What is needed is an exact copy of every record.

— DATA EXTRACT —
********************
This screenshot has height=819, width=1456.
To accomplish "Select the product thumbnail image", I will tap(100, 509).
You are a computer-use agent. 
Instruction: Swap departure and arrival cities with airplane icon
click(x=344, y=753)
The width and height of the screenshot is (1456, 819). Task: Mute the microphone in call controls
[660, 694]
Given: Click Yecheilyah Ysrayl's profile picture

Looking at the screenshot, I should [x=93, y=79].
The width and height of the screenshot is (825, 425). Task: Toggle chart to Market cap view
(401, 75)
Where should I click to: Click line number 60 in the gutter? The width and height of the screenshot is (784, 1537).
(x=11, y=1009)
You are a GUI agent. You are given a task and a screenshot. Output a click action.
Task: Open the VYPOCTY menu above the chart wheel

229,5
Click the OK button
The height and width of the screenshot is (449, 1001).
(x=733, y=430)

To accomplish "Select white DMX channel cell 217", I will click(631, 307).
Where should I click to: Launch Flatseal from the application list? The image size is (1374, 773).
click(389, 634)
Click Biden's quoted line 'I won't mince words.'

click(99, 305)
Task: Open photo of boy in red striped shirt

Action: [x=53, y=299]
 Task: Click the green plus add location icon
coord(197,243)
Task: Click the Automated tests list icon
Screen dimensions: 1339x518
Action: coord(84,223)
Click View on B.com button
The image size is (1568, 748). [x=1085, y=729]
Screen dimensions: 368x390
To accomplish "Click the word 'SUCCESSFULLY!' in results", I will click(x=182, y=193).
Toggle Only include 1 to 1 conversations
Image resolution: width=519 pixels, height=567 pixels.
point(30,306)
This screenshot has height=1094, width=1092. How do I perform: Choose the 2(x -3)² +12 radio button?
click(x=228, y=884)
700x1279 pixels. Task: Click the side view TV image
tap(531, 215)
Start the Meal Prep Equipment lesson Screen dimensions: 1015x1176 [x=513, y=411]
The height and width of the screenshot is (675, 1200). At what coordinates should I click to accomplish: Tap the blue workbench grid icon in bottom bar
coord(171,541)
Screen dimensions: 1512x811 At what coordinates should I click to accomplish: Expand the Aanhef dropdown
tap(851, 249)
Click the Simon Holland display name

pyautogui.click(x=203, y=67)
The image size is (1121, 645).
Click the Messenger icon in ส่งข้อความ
********************
— ANSWER FOR THE TASK —
This screenshot has height=819, width=1456.
To accomplish "Select the product thumbnail image", I will tap(100, 509).
You are a computer-use agent. 
Instruction: Swap departure and arrival cities with airplane icon
click(x=344, y=753)
The width and height of the screenshot is (1456, 819). Task: Mute the microphone in call controls
[660, 694]
Given: Click Yecheilyah Ysrayl's profile picture

Looking at the screenshot, I should [x=93, y=79].
The width and height of the screenshot is (825, 425). Task: Toggle chart to Market cap view
(401, 75)
Where should I click to: Click line number 60 in the gutter? The width and height of the screenshot is (784, 1537).
(x=11, y=1009)
You are a GUI agent. You are given a task and a screenshot. Output a click action.
Task: Open the VYPOCTY menu above the chart wheel

229,5
Click the OK button
The height and width of the screenshot is (449, 1001).
(x=733, y=430)

To accomplish "Select white DMX channel cell 217", I will click(631, 307).
Where should I click to: Launch Flatseal from the application list? The image size is (1374, 773).
click(389, 634)
Click Biden's quoted line 'I won't mince words.'

click(99, 305)
Task: Open photo of boy in red striped shirt

Action: [x=53, y=299]
 Task: Click the green plus add location icon
coord(197,243)
Task: Click the Automated tests list icon
Screen dimensions: 1339x518
Action: coord(84,223)
Click View on B.com button
The image size is (1568, 748). [x=1085, y=729]
Screen dimensions: 368x390
To accomplish "Click the word 'SUCCESSFULLY!' in results", I will click(x=182, y=193).
Toggle Only include 1 to 1 conversations
Image resolution: width=519 pixels, height=567 pixels.
point(30,306)
This screenshot has height=1094, width=1092. How do I perform: Choose the 2(x -3)² +12 radio button?
click(x=228, y=884)
700x1279 pixels. Task: Click the side view TV image
tap(531, 215)
Start the Meal Prep Equipment lesson Screen dimensions: 1015x1176 [x=513, y=411]
The height and width of the screenshot is (675, 1200). At what coordinates should I click to accomplish: Tap the blue workbench grid icon in bottom bar
coord(171,541)
Screen dimensions: 1512x811 At what coordinates should I click to accomplish: Expand the Aanhef dropdown
tap(851, 249)
Click the Simon Holland display name

pyautogui.click(x=203, y=67)
The image size is (1121, 645).
Click the Messenger icon in ส่งข้อความ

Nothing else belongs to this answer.